's Fünfer-Weibl

>>>> eine wahre Kriminalgeschichte aus Königswalde <<<<

Nach dem Krieg waren die Berliner die ersten, die bereits 1953 schon wieder Lotterie spielen konnten (Bärenlotterie). Da mindestens die Hälfte der Einsätze für gemeinnützige Zwecke verwendet werden mußte, brachte diese Form des Glücksspiels für alle etwas Gutes.

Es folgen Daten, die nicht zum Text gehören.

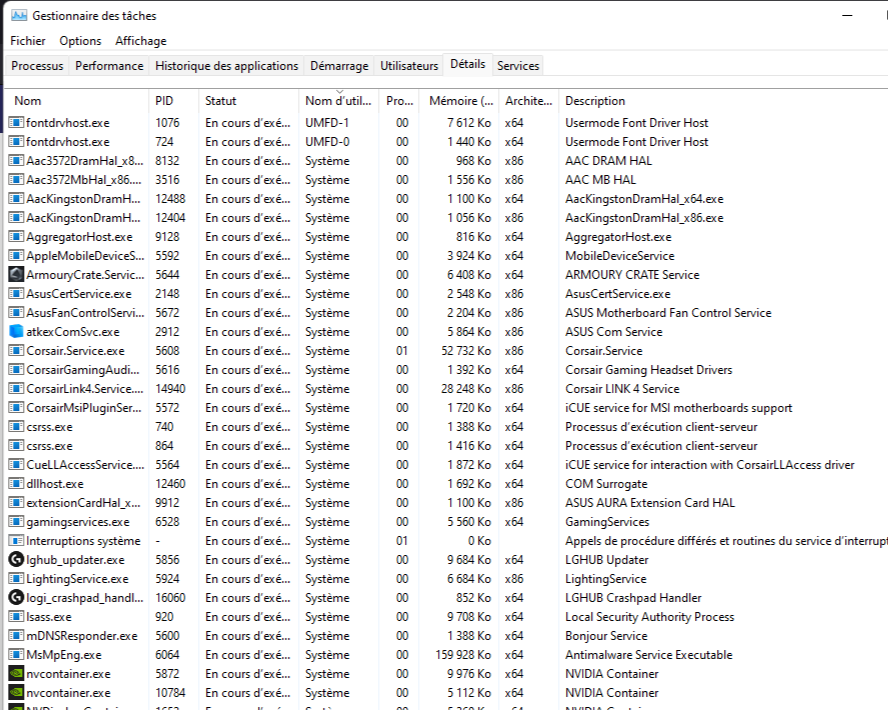Open the Options menu

pos(80,41)
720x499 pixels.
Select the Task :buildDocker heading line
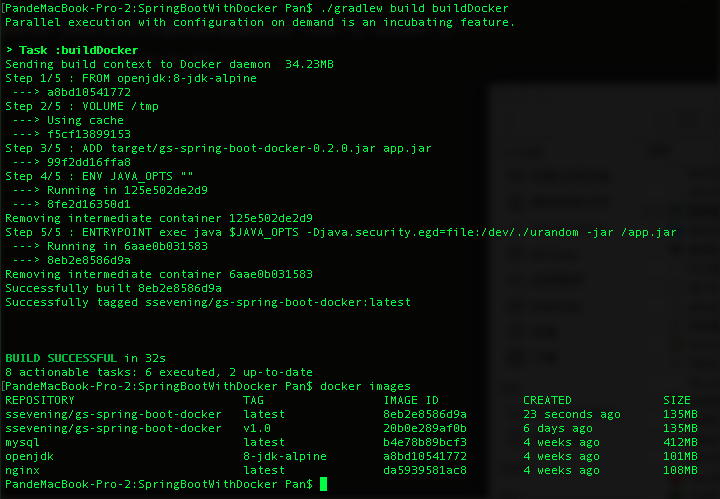pyautogui.click(x=72, y=50)
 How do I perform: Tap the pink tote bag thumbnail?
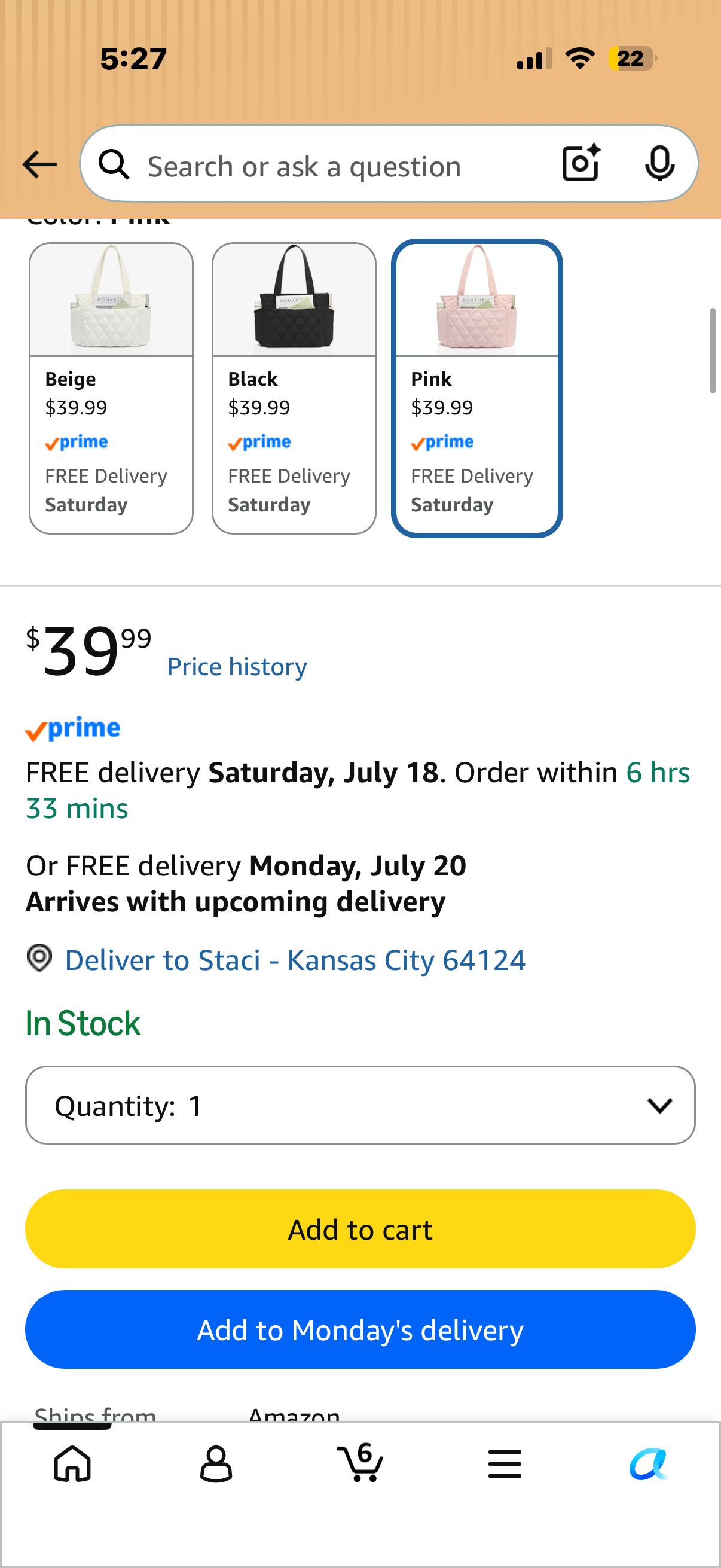point(477,300)
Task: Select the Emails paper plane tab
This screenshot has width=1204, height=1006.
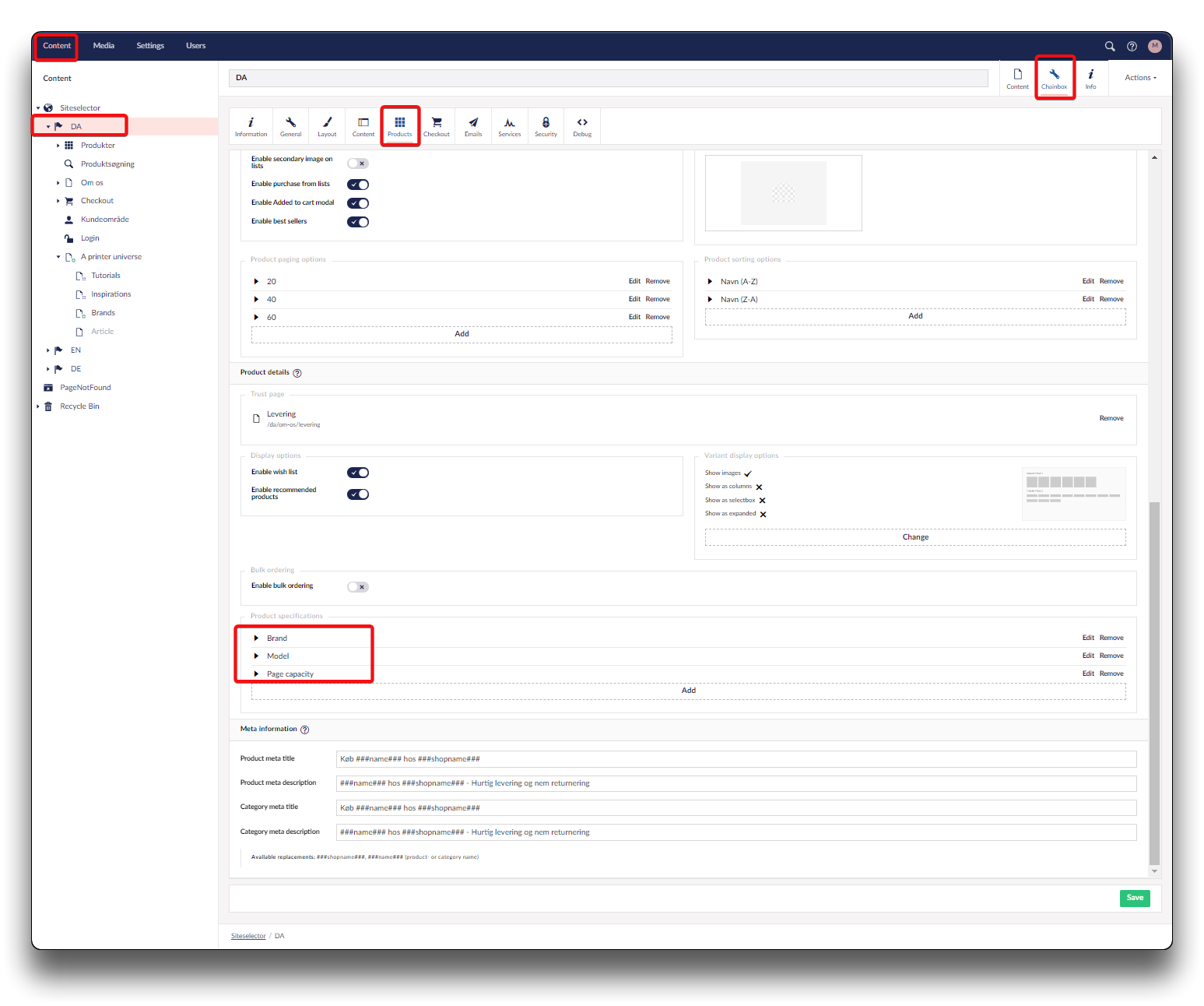Action: click(x=473, y=126)
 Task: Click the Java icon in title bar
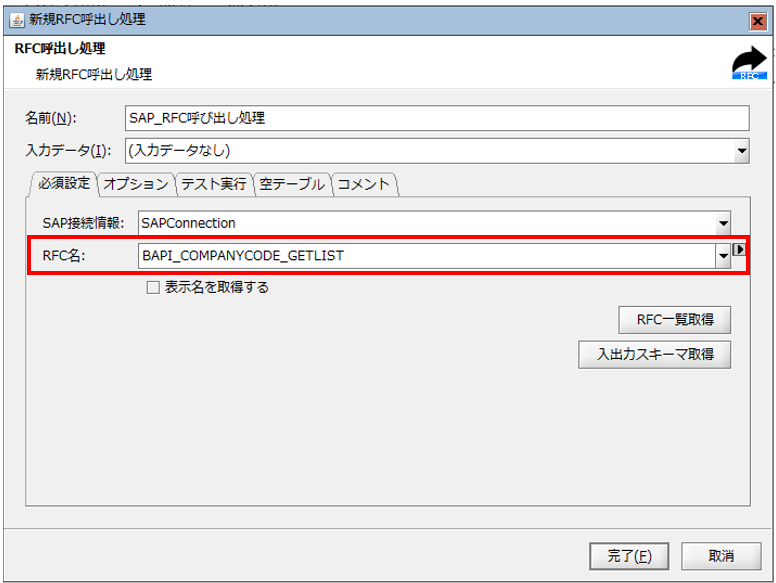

Ab dem 1.1.1955 konnte dann auch in den übrigen deutschen Ländern wieder Lotto gespielt werden. Und bereits in diesem ersten Jahr hatte ein Königswalder Bürger, der Erwin Roschinsky, einen Vierer gewonnen. Über 54000 Mark soll die Quote, der ausgezahlte Geldgewinn, damals gewesen sein. Sehr hoch für einen Vierer. Bestimmt hatte es nur wenige Vierer, vielleicht auch gar keinen Fünfer in dieser Ziehung gegeben. Und natürlich eine enorme Summe Geld für die damalige Zeit, als Stundenlöhne von 1.- Mark schon hoch waren und der Monatsverdienst um 150.- Mark lag. Wie viele Königswalder mögen sich wohl in Gedanken ausgemalt haben, was sie mit so viel Geld anfangen würden. Sollte man nicht auch einmal Lotto spielen ...?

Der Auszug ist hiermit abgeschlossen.